Além da colocação da fome no congelador, Ângela ronda a cidade com os olhos cheios de sede. Mesmo assim, sua verdade é verde, a morte é branca. Ela consome a cidade e,ao mesmo tempo, dela vaza pelo oco incrustado no meio das falas e das coisas. Então ela pensa em não mais pensar, mas apenas transitar pelos "caminhos lodosos de suas rusgas internas", como quem conta grãos sem a certeza de que os está contando. Isso não impede de, escondida, rasgar as coisas de dentro para fora e brotar nelas, emergindo de mergulhos. Essas coisas são tão vasculhadas que, personificadas, a autora praticamente executa uma terapia que funciona a partir do leito das metáforas.
A leitura do mundo, feita por Ângela Calou, dispensa significantes porque seu pé de apoio está muito aquém das superfícies. As poucas vezes em que emerge dessas profundidades é para roubar as cores das coisas, numa traquinagem que estilhaça as encostas da tarde. Daí que sua escritura radical se torna encantadora. Há um singelo encanto radical que faz do paradoxo uma brisa de outubro e extrai das metáforas mais sisudas seus sentidos mais inconfessos. Por isso que o foco de suas incursões no campo do humano se fixa na fala. Ela atua no que há de mais tenso entre o indivíduo e as engrenagens sociais. Essa tensão é sua matéria prima. Acontece que as coisas também entram como actantes nesse processo.

• **Dados de entrada**:

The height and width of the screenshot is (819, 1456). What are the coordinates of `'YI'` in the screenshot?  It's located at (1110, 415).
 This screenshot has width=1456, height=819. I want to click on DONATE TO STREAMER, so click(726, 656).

• **Enunciado**: Transcreva o trecho do texto desde "A leitura do" até "actantes nesse processo.", inclusive, trocando "outubro" por "abril".

• **Resposta**:
A leitura do mundo, feita por Ângela Calou, dispensa significantes porque seu pé de apoio está muito aquém das superfícies. As poucas vezes em que emerge dessas profundidades é para roubar as cores das coisas, numa traquinagem que estilhaça as encostas da tarde. Daí que sua escritura radical se torna encantadora. Há um singelo encanto radical que faz do paradoxo uma brisa de abril e extrai das metáforas mais sisudas seus sentidos mais inconfessos. Por isso que o foco de suas incursões no campo do humano se fixa na fala. Ela atua no que há de mais tenso entre o indivíduo e as engrenagens sociais. Essa tensão é sua matéria prima. Acontece que as coisas também entram como actantes nesse processo.